Dari data yang dihimpun Okezone, suara masuk pada quick count Lingkaran Survei Indonesia (LSI) Denny JA sudah 99,95 persen. Jokowi-Ma'ruf Amin meraih suara 55,67 persen dan Prabowo-Sandi 44,33 persen.

Jokowi-Maruf Amin

Pada quick count Indikator Politik Indonesia, suara sudah masuk 95,70 persen. Jokowi-Ma'ruf meraih 53,91 persen dan Prabowo-Sandi 46,09%. Serupa pada quick count Konsep Indonesia, suara masuk sudah 94,15 persen. Jokowi-Ma'ruf meraih 53,51 persen dan Prabowo-Sandi 46,49 persen.

Sementara hitung cepat Voxpol Center, suara masuk sudah 100 persen. Suara Jokowi-Ma'ruf 54,55 persen dan Prabowo-Sandi 45,45%.

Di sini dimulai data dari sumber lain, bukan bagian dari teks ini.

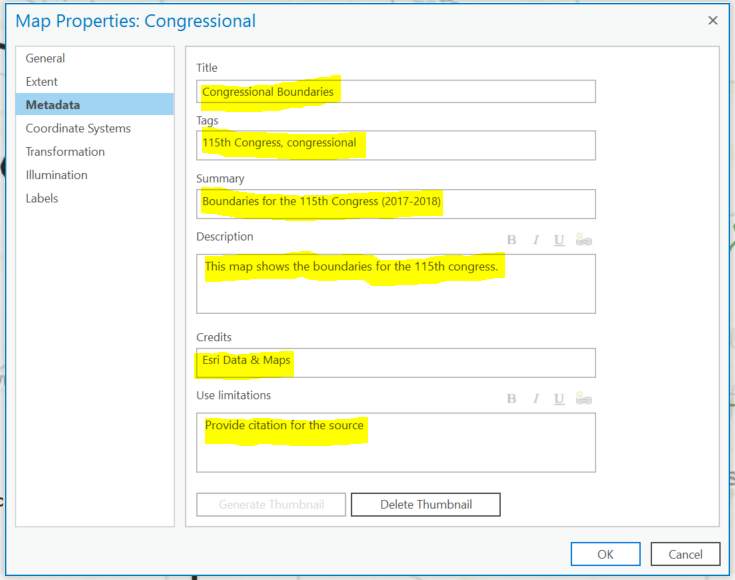Click the Delete Thumbnail button
The image size is (735, 580).
[x=426, y=505]
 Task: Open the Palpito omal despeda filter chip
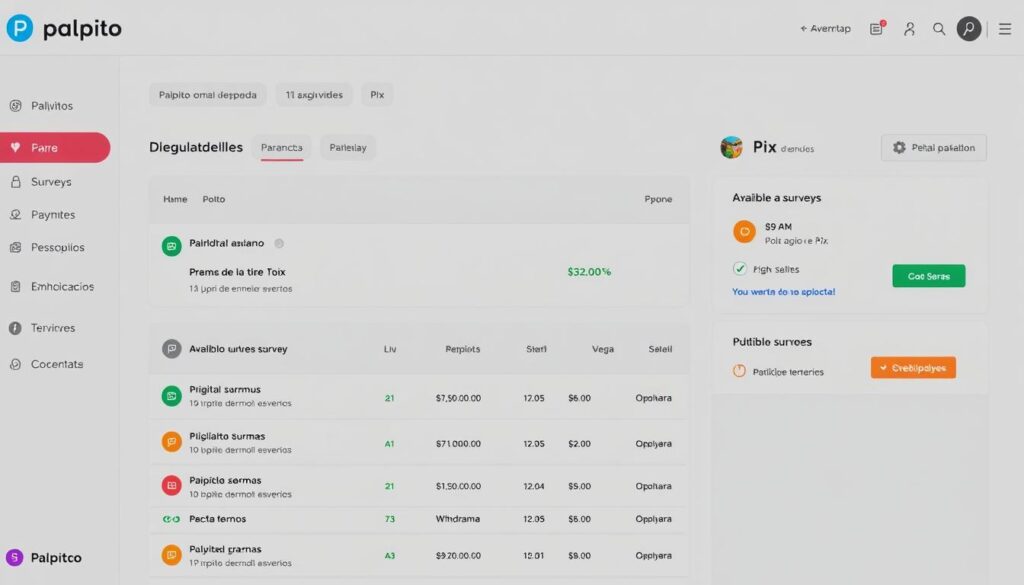(x=208, y=95)
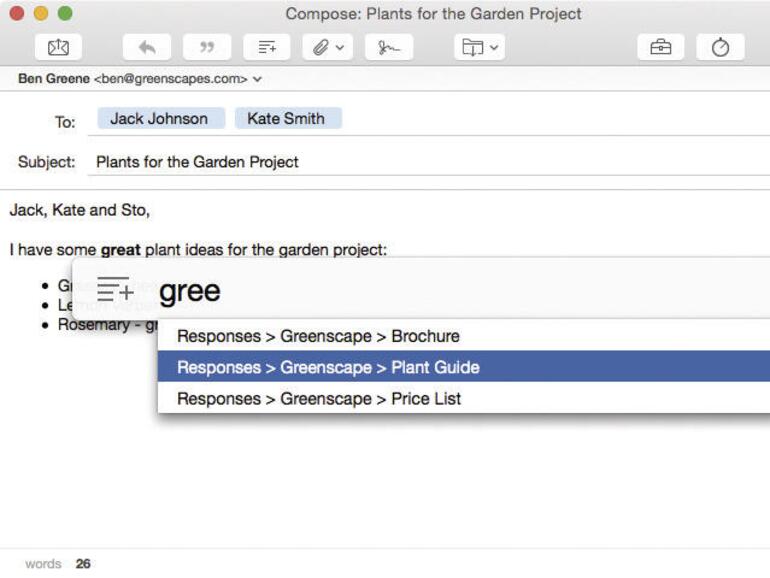
Task: Select the Brochure response suggestion
Action: (x=318, y=336)
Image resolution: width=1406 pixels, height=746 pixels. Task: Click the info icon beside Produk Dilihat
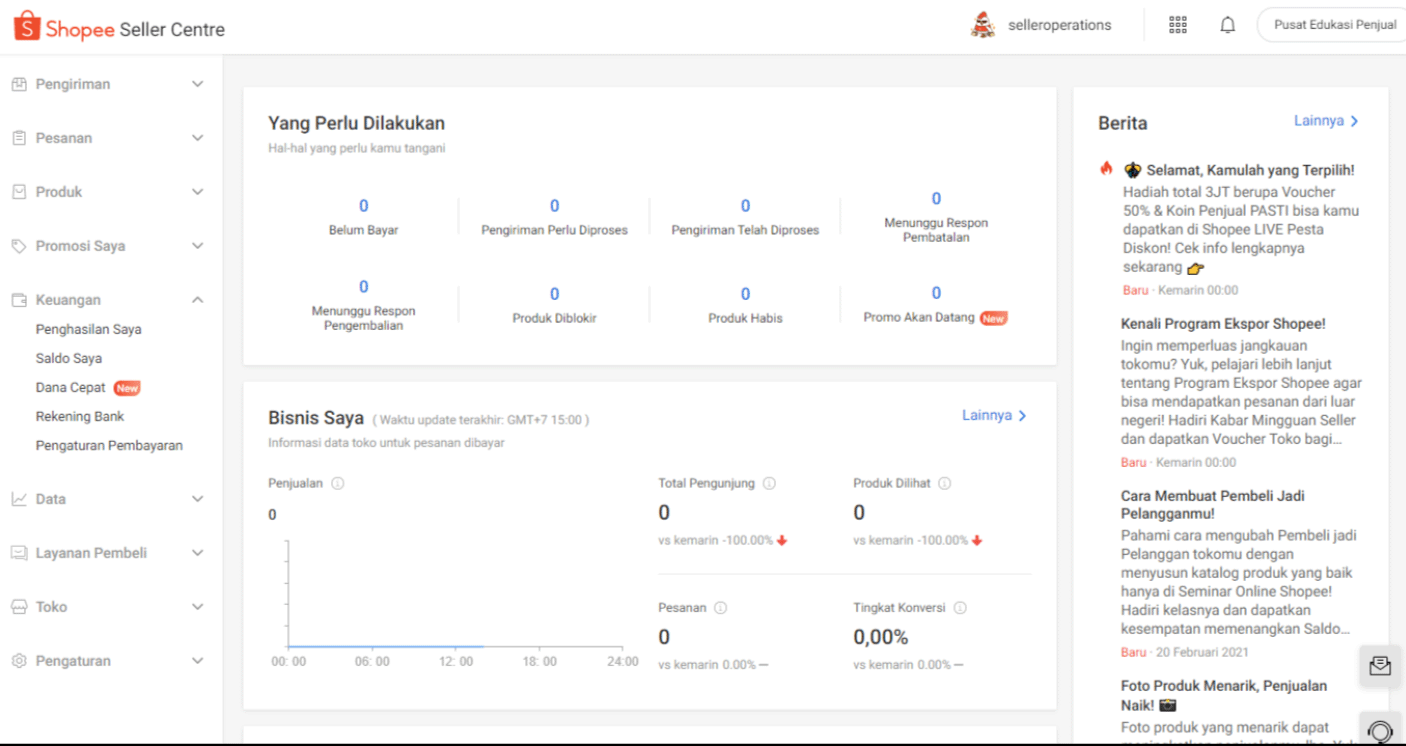(x=945, y=484)
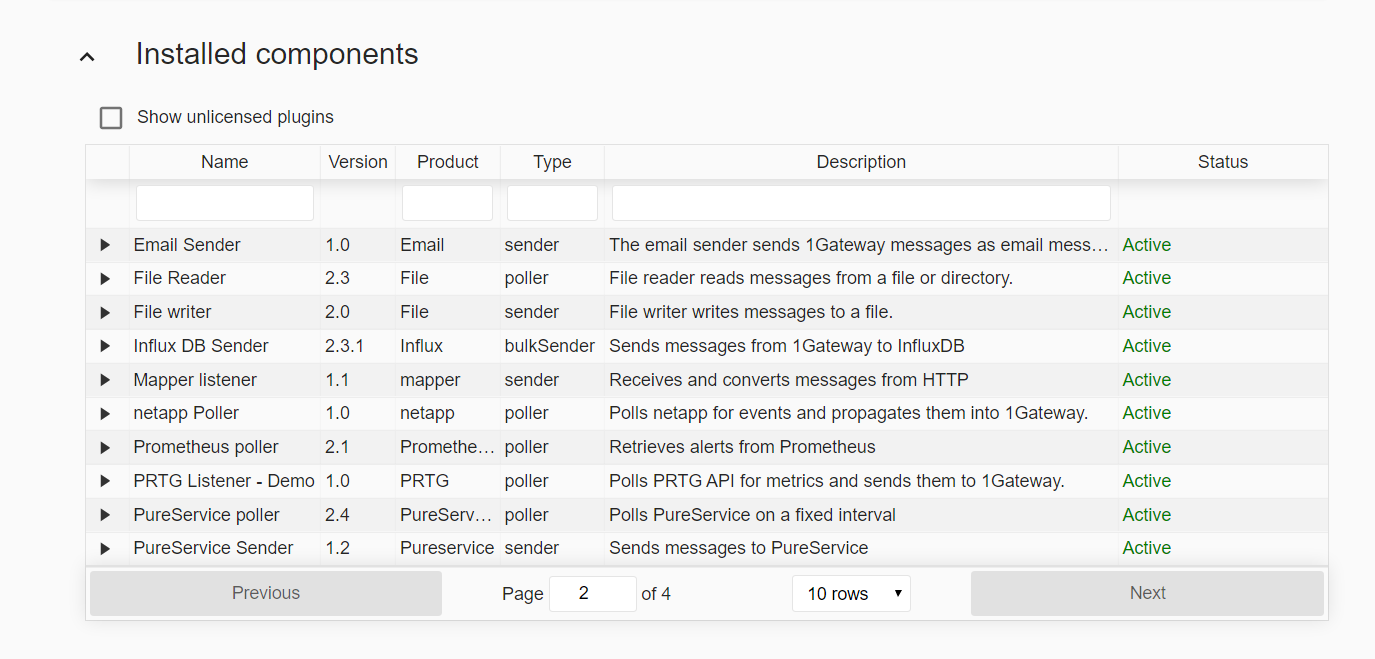Enable Show unlicensed plugins checkbox
Viewport: 1375px width, 659px height.
pos(111,118)
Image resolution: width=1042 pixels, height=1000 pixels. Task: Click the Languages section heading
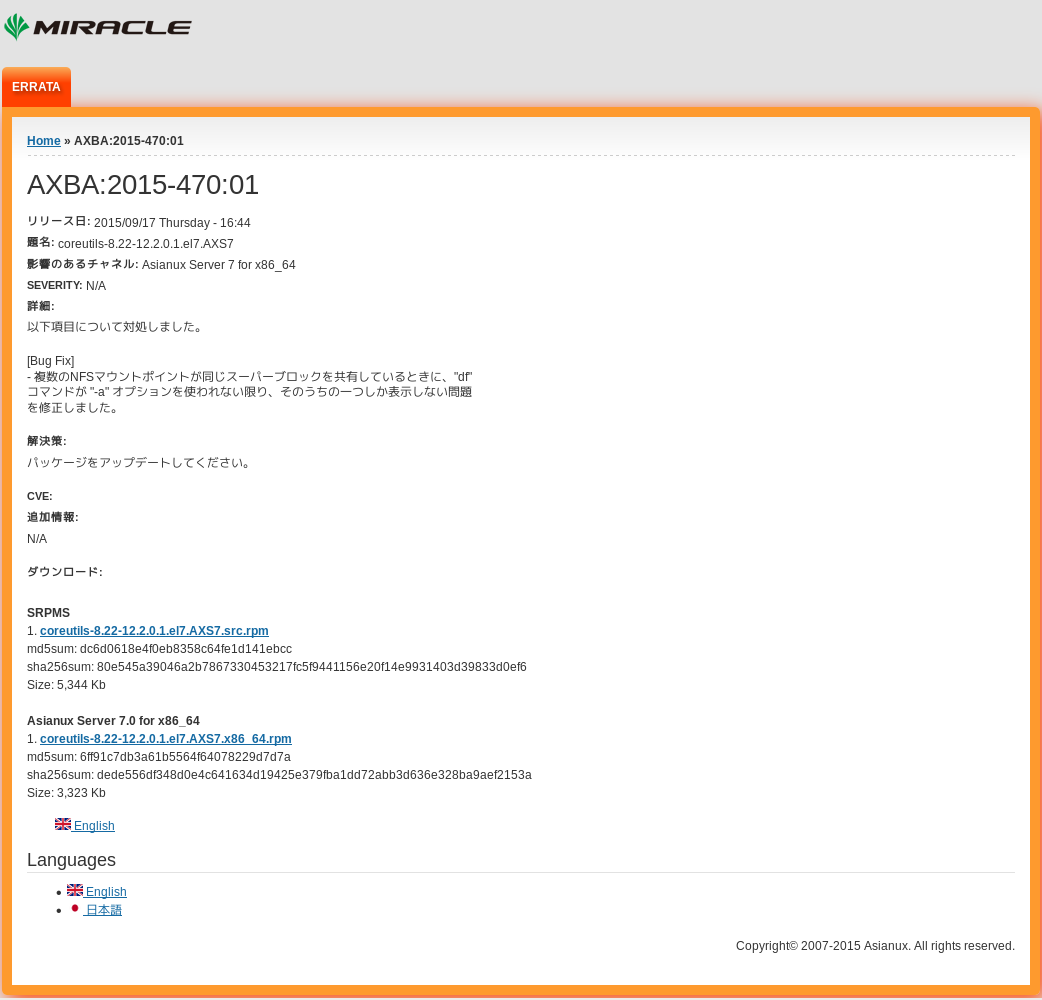click(x=71, y=860)
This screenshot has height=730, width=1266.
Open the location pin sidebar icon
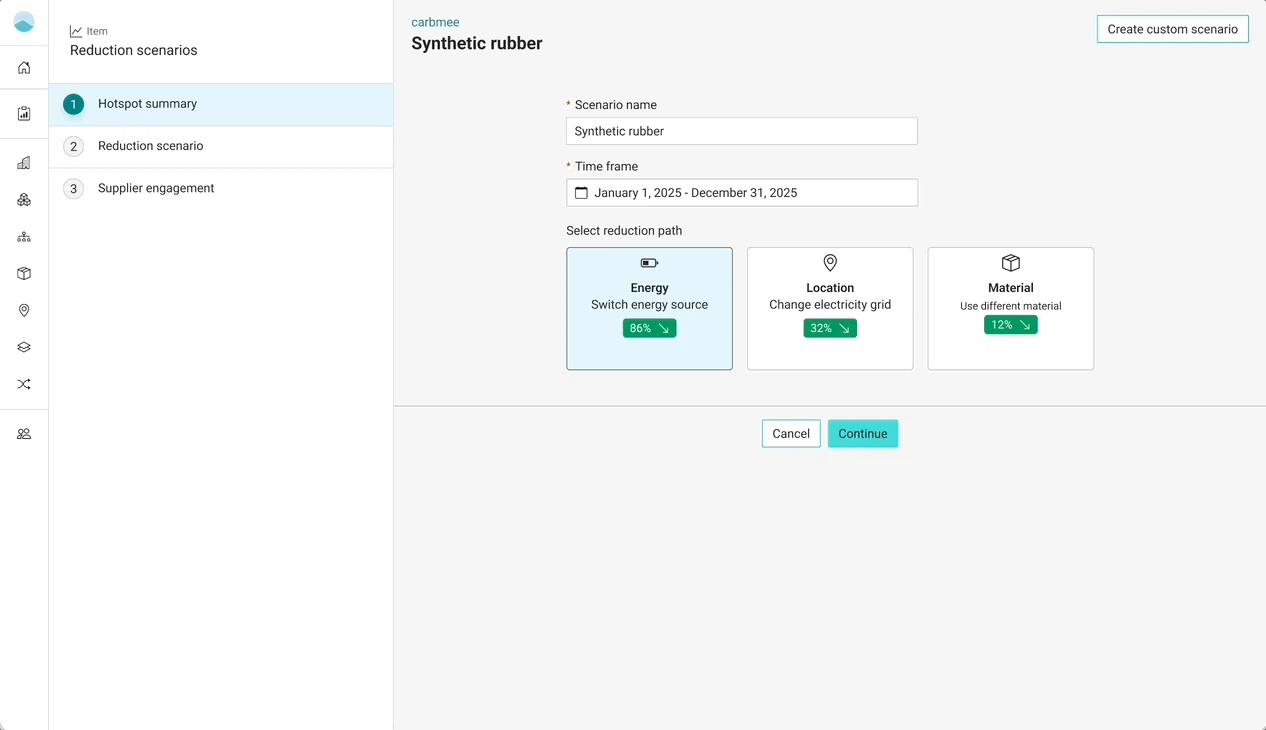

Menurut dia, hasil quick count tak bisa dijadikan dasar penetapan capres-cawapres resmi terpilih sebagai presiden-wakil presiden. Sebab, di dalam Undang-Undang Pemilu peserta pilpres dinyatakan menang pesta demokrasi itu melalui penghitungan manual yang dilakukan oleh KPU.

“Mari kita tunggu bersama hasil penghitungan suara manual KPU,” ujarnya.